New Hampshire unemployment claims jump a whopping 3,308%
State leads nation in biggest week-over-week increase in filings for benefits
New Hampshire had the nation’s steepest increase in the number of unemployment claims last week, perhaps – but not necessarily – indicating an even sharper downturn in the state’s economy than the rest of the country.
There were 21,878 initial claims filed in the week ending March 21, a mindboggling 3,308% increase over the previous week, when only 634 filed – and three times the huge percentage increase nationwide. More people filed in one week than the 19,930 already collecting unemployed benefits, a surge that was more than five times the number during the worst week of the Great Recession.
Gov. Chris Sununu did not dispute or soft-peddle the numbers. Indeed, in a Thursday press conference he said that he thought they would actually be higher, that the federal statistics might have missed some filers.
Sununu said that the stay-at-home order he issued on Thursday – which also requires nonessential businesses to close until at least May 4, along with the worsening pandemic – will likely lead to more even more jobs lost. He called that “a very scary thought.”
He later added that numbers will likely “double and triple and more.”
Looser eligibility requirements
Sununu’s business shutdown, which would go into effect Friday at midnight, is limited to “nonessential” retail stores and hair salons, cosmetic stores, tattoo parlors, theaters, bowling allies and arcades, concerts and sporting events and state beaches. It does not go as far many such orders issued in other states, but fits in with Massachusetts, he said, adding that many of these business were closed anyway.
But he said people are anxious because a surge in Covid-19 cases is still ahead.
Nationally, there were 3.3 million initial unemployment claims compared to 251,000 the week before – an increase of just over 1,000%.
New Hampshire’s steeper increase might also have been caused by the state’s loosening of eligibility requirements to include business owners and those who don’t go to work to take care of sick family members or to self-isolate because of the possibility that they themselves have the virus.
Sununu loosened the requirements in a March 17 emergency order, and the federal government has taken some similar measures, including a version of family leave that employers would provide.
Under the federal program, the government would reimburse businesses via cuts in payroll taxes.
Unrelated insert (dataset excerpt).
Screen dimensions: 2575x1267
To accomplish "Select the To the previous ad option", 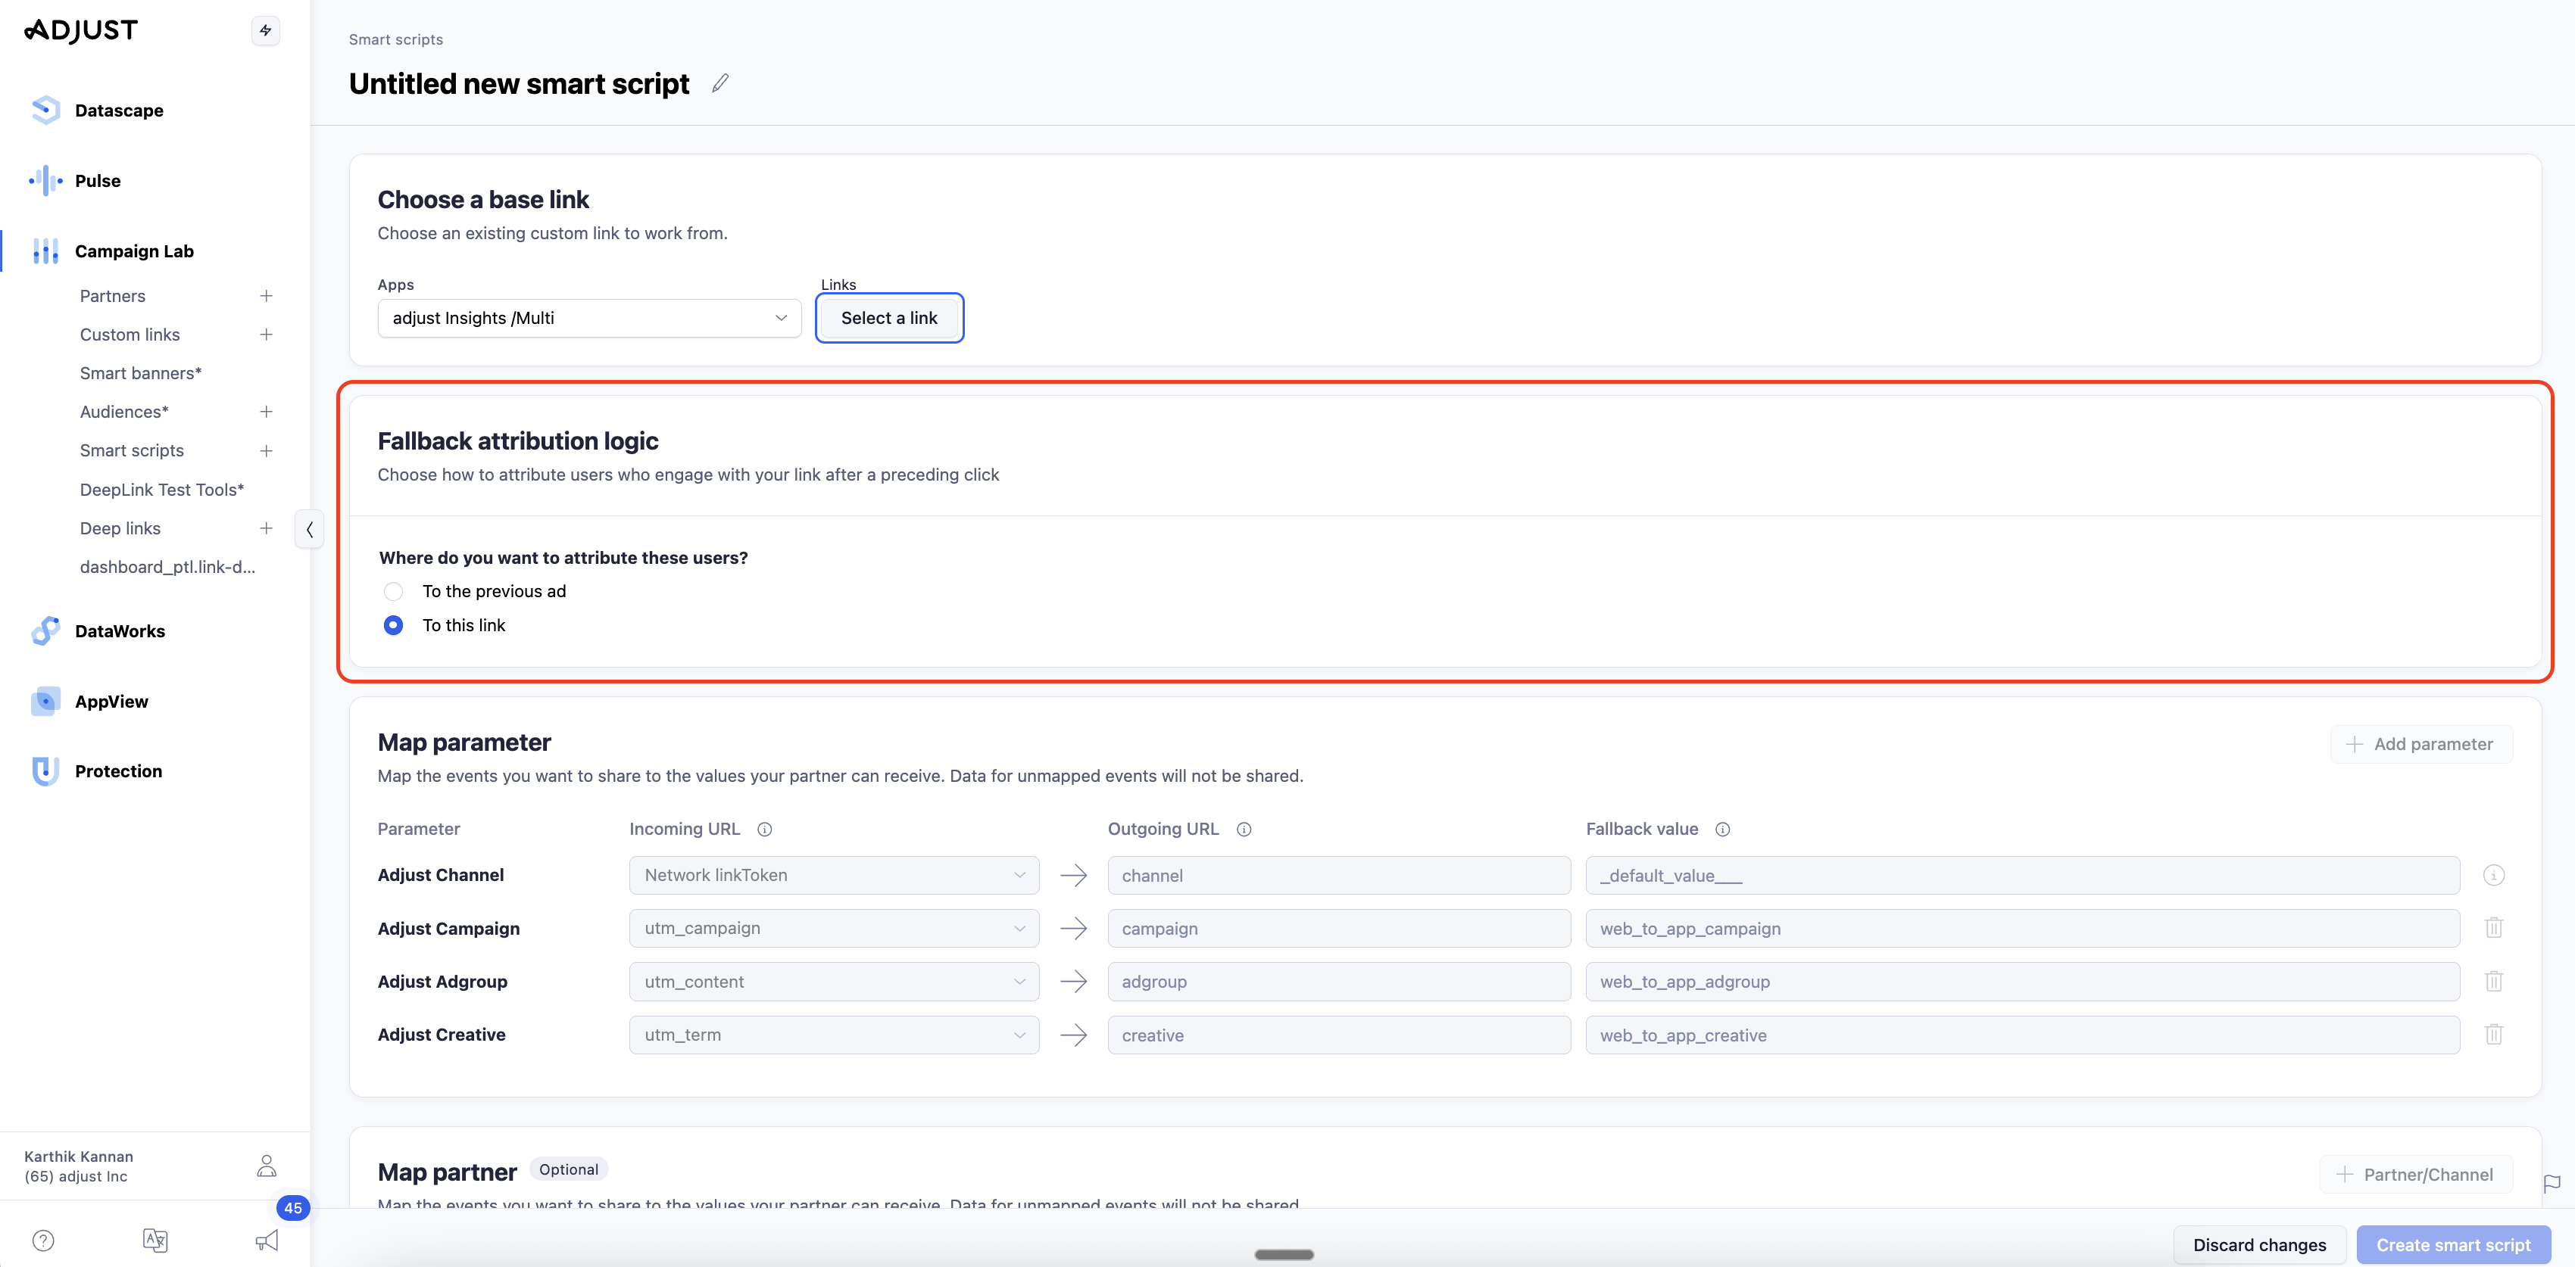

That goes into effect April 2. A federal relief bill expected to pass Friday would cover self-employed individuals.
There’s another possible reason for the big hike in jobless claims – New Hampshire’s unemployment rate had further to fall then most other states. The Granite State’s unemployment rate was 2.6% in January, among the lowest in the nation.
Maine was right behind New Hampshire, both in the number of initial claims, 21,197, and percentage increase – 3,243%. Massachusetts had 147,995 initial claims, a 1,871% increase. Vermont, with some 3,667 claims, had a 456% increase.
The state claims figures were released by the U.S. Department of Labor on Thursday after the department told states to suppress claims data at least until the federal data was released.
But the state Department of Employment Security did say that 34,000 people had registered in its system last week. Apparently about 10,000 of them either did not file a claim or were not captured by the federal figures.